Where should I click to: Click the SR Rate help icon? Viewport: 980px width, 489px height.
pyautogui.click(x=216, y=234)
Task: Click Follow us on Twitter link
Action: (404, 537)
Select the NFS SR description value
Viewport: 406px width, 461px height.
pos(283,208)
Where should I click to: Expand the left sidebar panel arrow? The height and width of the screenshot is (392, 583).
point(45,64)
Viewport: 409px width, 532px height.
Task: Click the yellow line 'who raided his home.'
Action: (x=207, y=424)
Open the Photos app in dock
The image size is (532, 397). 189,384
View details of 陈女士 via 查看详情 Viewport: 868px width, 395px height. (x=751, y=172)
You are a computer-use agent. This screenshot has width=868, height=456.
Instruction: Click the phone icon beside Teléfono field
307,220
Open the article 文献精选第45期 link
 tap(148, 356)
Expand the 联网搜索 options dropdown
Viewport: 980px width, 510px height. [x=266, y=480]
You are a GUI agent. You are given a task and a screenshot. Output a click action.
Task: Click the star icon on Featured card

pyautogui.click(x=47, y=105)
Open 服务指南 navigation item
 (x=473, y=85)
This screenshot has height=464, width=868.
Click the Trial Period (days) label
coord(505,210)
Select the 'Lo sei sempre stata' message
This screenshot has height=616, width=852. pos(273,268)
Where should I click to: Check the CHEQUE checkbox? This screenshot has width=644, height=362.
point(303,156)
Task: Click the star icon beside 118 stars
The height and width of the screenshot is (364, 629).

++++

Required action
Set down, word for word, the line that contains "This screenshot has height=464, width=868." and all lines after it up to the end of the listing.

Your solution
This screenshot has height=464, width=868.
Click the Trial Period (days) label
coord(505,210)
Select the 'Lo sei sempre stata' message
This screenshot has height=616, width=852. pos(273,268)
Where should I click to: Check the CHEQUE checkbox? This screenshot has width=644, height=362.
point(303,156)
Task: Click the star icon beside 118 stars
The height and width of the screenshot is (364, 629).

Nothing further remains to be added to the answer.